Recently, there has been great interest in reducing the energy consumption of lighting sources, as well as in reducing the size and costs of the lighting sources while also increasing the lifetime of such products. Since it is well known that conventional incandescent light bulbs waste a significant amount of energy in the form of heat, alternatives to incandescent lighting are seen as a possible means of reducing energy consumption. Semiconductor-based lighting products are an alternative form of lighting.
A light-emitting diode (LED) is a well-known semiconductor device comprising a PN junction that emits light when forward-biased. Conventional control circuits for LED-based lighting products typically consist of two circuit portions. A first one of the two circuit portions is an AC-to-DC converter.

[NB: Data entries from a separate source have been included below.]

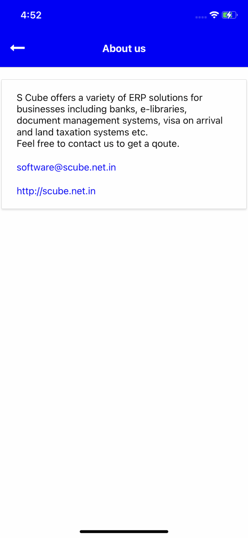
Task: Tap the 'document management systems' phrase
Action: click(x=87, y=121)
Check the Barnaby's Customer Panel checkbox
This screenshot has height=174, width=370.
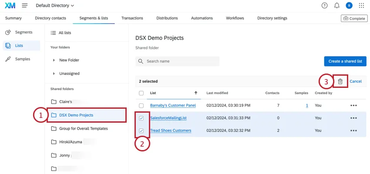[x=141, y=106]
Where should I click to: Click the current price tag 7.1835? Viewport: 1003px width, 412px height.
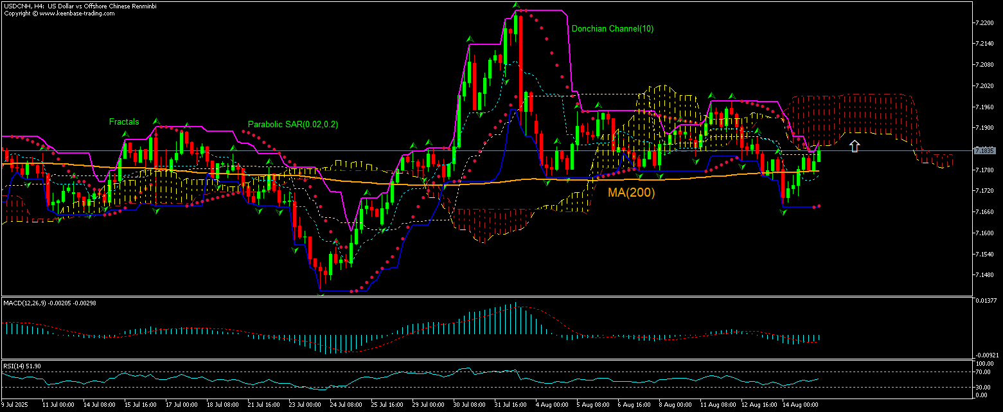click(x=984, y=150)
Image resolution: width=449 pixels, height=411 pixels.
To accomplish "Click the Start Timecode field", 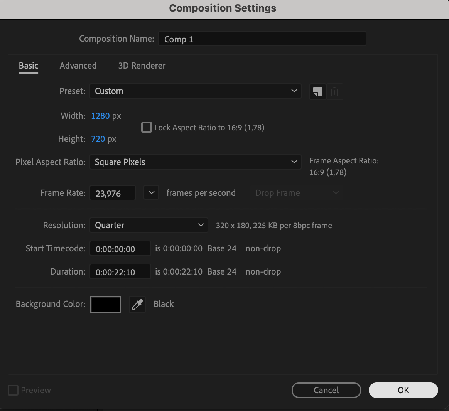I will pos(120,249).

In some instances these AC-to-DC converters include power factor correction circuitry. A second one of the two circuit portions is a current controller coupled to drive a plurality of LEDs in series, in parallel, or in both series and parallel, depending on the desired wattage, voltage, and/or light output. Conventional versions of these circuits require various nodes therein to operate at relatively high voltages, and further require the presence of capacitors having high capacitance values. There are a number of different types of capacitor components; however, the only practical type of capacitors for the requirements mentioned above are electrolytic capacitors.
Unfortunately, incorporating electrolytic capacitors into these circuits limits the reliability of LED-based lighting products generally. In particular, electrolytic capacitors tend to be the electrical component that is among the first to fail in an LED-based lighting product.